CHARLOTTE – Despite a strong belief among seniors and primary care physicians that brief cognitive assessments are important, only half of seniors are being assessed for thinking and memory issues, according to findings from the Alzheimer’s Association 2019 Alzheimer’s Disease Facts and Figures. Much fewer receive routine assessments.
The report examines awareness, attitudes and utilization of brief cognitive assessments among seniors age 65 and older.
A brief cognitive assessment is a short evaluation for cognitive impairment performed by a health-care provider that can take several forms, including asking a patient about cognitive concerns, observing a patient’s interactions, seeking input from family and friends or using short verbal or written tests.
An evaluation of cognitive function is required with a Medicare Annual Wellness Visit, but findings from the report show only one in three seniors are aware these visits should include this assessment.
The report also found, however, that among both seniors and primary care physicians, there is widespread understanding of the benefits of early detection of cognitive decline and the importance of brief.
In fact, 82 percent of seniors believe it is important to have their thinking and memory checked, and nearly all primary care physicians (94 percent) consider it important to assess all patients age 65 and older for cognitive impairment.
“Given the enormous burden Alzheimer’s has on individuals living with the disease, their families and the country as a whole – it must remain a public health priority for North Carolina and our nation,” said Katherine Lambert, CEO of the Alzheimer’s Association – Western Carolina Chapter. “This report reveals there is still a gap in seniors getting routine cognitive assessments that are critical for early detection of Alzheimer’s and other dementias. We encourage seniors and physicians to be more proactive in discussing cognitive health and doing a cognitive assessment during the Annual Wellness Visit and other routine exams.”
The report found that just one in seven seniors (16 percent) say they receive regular cognitive assessments for memory or thinking issues during routine health checkups.
The Facts and Figures report also reveals a disconnect between seniors and primary care physicians regarding who they believe is responsible for initiating these assessments.
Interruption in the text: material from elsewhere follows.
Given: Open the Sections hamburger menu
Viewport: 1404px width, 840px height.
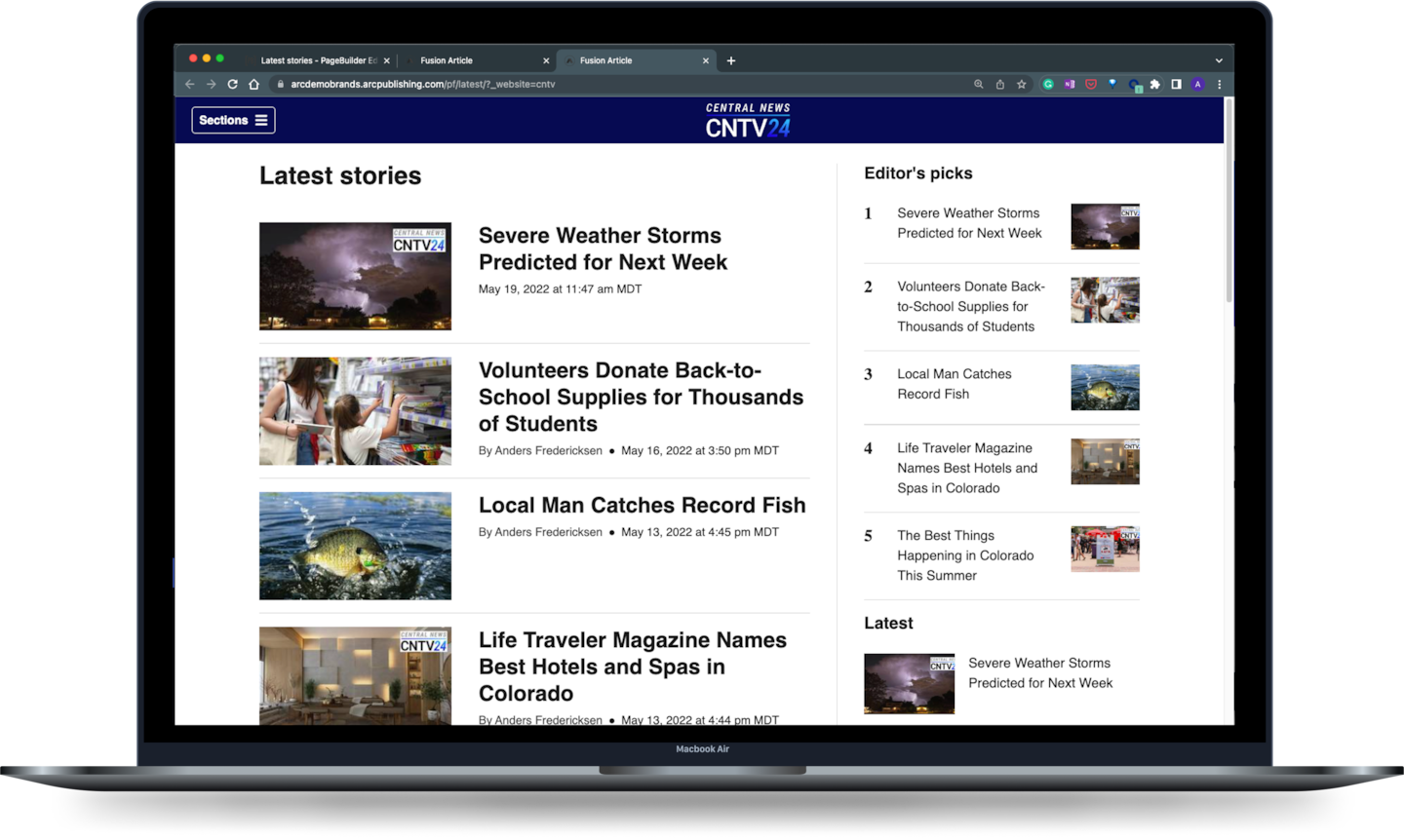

The survey found that while half of all seniors (51 percent) are aware of changes in their cognitive abilities, including changes in their ability to think, understand or remember, only four in 10 (40 percent) have ever discussed these concerns with a health-care provider, and fewer than one in seven seniors (15 percent) report having ever brought up cognitive concerns on their own.
Instead, most seniors (93 percent) say they trust their doctor to recommend testing for thinking or memory problems if needed. Yet fewer than half of primary care physicians (47 percent) say it is their standard protocol to assess all patients age 65 and older for cognitive impairment. Only one in four seniors (26 percent) report having a physician ever ask them if they have any concerns about their cognitive function without seniors bringing it up first.
Nearly all physicians said the decision to assess patients for cognitive impairment is driven, in part, by reports of symptoms or requests from patients, family members and caregivers. Physicians who choose not to assess cognition cite lack of symptoms or complaints from a patient (68 percent), lack of time during a patient visit (58 percent) and patient resistance (57 percent) as primary factors.
Most physicians say they welcome more information about assessments, including which tools to use (96 percent), guidance on next steps when cognitive problems are indicated (94 percent) and steps for implementing assessments efficiently into practice (91 percent).
“The Alzheimer’s Association – Western Carolina Chapter is committed to help educate physicians on best practices for conducting brief cognitive assessments and to encourage seniors to proactively discuss thinking and memory concerns with their doctor,” Lambert said. “This proactive approach with increased communication plays a critical role in early detection to ensure that affected individuals and their families have the best opportunity to plan for the future.”